The snow is falling hard and the surprises keep coming in Taylor Adams’ page-turner No Exit (HarperCollins, digital galley). A fierce blizzard causes college student Darby Thorne to pull over at a remote rest stop in the Colorado mountains. Stranded with four strangers, she ventures outside to get a cell signal but instead discovers a kidnapped child hidden in the van parked next to her. Who among her fellow travelers has locked the little girl in a dog crate? What Darby does in the next few hours will determine all their lives. Gripping and cinematic, Adam’s tale is destined for the movies, but why wait when you can read it now.

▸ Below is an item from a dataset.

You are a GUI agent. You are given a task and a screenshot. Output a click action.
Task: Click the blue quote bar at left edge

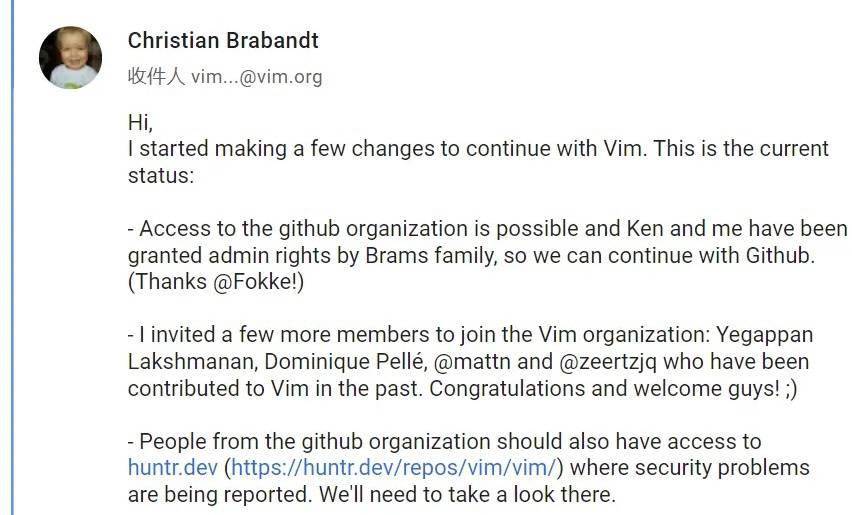tap(12, 258)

There’s snow and ice and a car plunging into a dark river in The Current (Algonquin, review copy), Tim Johnston’s riveting second novel after the very good The Descent. It’s the dead of a Minnesota winter when state troopers recover an SUV and two young women from the Black Root River. Audrey Sutter is half-frozen but alive; her friend Caroline has drowned. With echoes of a similar incident in which a young woman drowned in the same river a decade ago, this new tragedy is no accident. Audrey discovers the townspeople she thought she knew — the father of the first dead girl, a suspect who was a teenager at the time, her father the former sheriff — are harboring secrets and regrets. The plot is layered, Johnston’s writing evocative. The Current carries you along inexorably, the way good stories do.
Watcher in the Woods (St. Martin’s Press, digital galley), like other entries in Kelley Armstrong’s Casey Duncan series, is set in the isolated community of Rockton in the wilds of the Canadian Yukon. But don’t look for it on any map. It’s a safe haven for both criminals and victims, who pay a corporation big bucks to stay off the grid. Casey is the town’s detective, and her boyfriend Eric Dalton is the sheriff. When a U.S. Marshal shows up looking for a resident and is subsequently shot, the two have to figure out not only the murder but also how the marshal found Rockton in the first place. Could be it has something to do with Casey’s estranged sister, April, secretly flown in to assist on a medical case. Atmospheric, tightly plotted and smartly paced, the book delves more deeply into Rockton’s mysterious past. There’s more than one watcher in the woods.
Seraphine Mayes has long wondered why she looks different from her twin brother Danny and their older brother Edwin, and looks for answers in Emma Rous’ twisty The Au Pair (Penguin Berkley, digital galley). An old photo of her mother, who fell to her death from the Norfolk cliffs shortly after Seraphine and Danny were born, shows her mother holding a single newborn. The picture was taken by Edwin’s young au pair at the time, Lauren Silviera. As Seraphine searches for Lauren in the present, the narrative alternates with Lauren’s story in the past. Threatening notes, secret lovers, family quarrels and village gossip of changelings contribute to the murky puzzle. You’ll have to decide if the solution — given the outlandish premise — makes sense.
Maureen Johnson is at her most devious in The Vanishing Stair (HarperCollins, library hardcover), the second in her wickedly entertaining Truly Devious series. In the first book, readers met Stevie, an Ellingham Academy student obsessed by the unsolved murder and kidnapping case at Ellingham in 1936. Stevie thought she was making progress, but then one of her classmates died and another disappeared, and Stevie’s parents yanked her out of the alternative boarding school. She’s totally miserable as the second book begins, but then hated politician Edward King pulls some strings and Stevie’s back at Ellingham. Her story alternates with that of two students from the 1936 Ellingham class, who fancy themselves as a stylish crime couple like Bonnie and Clyde. What do “Frankie and Eddie” have to do with the Truly Devious case? Secret tunnels, hidden doorways and peculiar riddles abound as Stevie works with an eccentric true crime writer and tries to figure out her relationship with classmate David, Edward King’s son. It’s all great fun and nail-biting suspense right up to the very last page — and another cliffhanger ending. Maureen Johnson, you’re killing me!